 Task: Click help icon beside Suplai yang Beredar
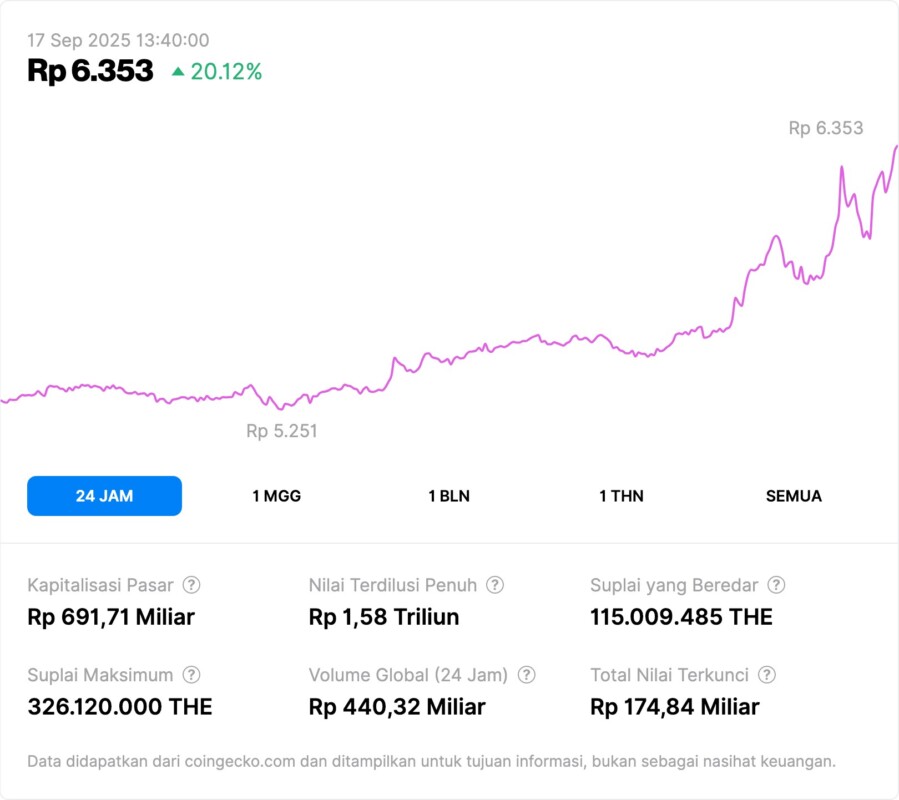[x=776, y=585]
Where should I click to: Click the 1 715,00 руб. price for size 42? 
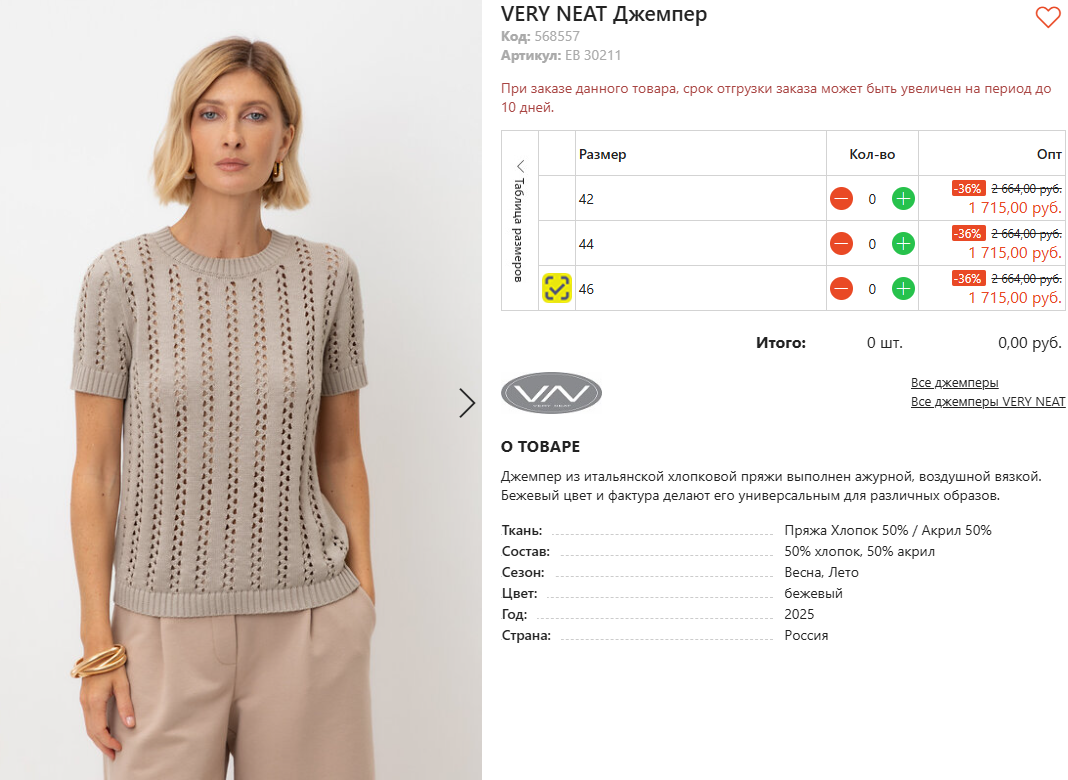coord(1014,208)
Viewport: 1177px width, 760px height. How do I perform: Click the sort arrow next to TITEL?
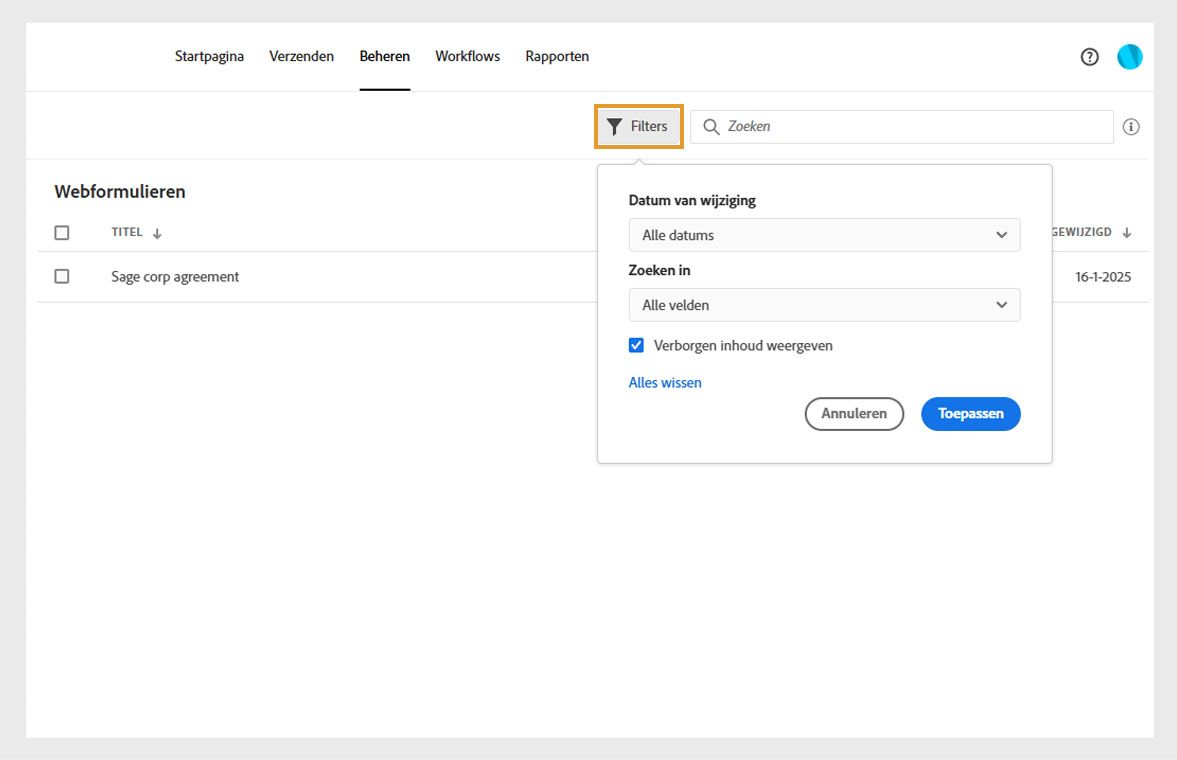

****************************************

» **Task to complete**: The lines to retype run from the one containing "Where should I" through the last line of the records above; write them exactly and skip the pictures.

» **Output of the task**:
Where should I click to: Click the 1 715,00 руб. price for size 42? 
coord(1014,208)
Viewport: 1177px width, 760px height. How do I perform: Click the sort arrow next to TITEL?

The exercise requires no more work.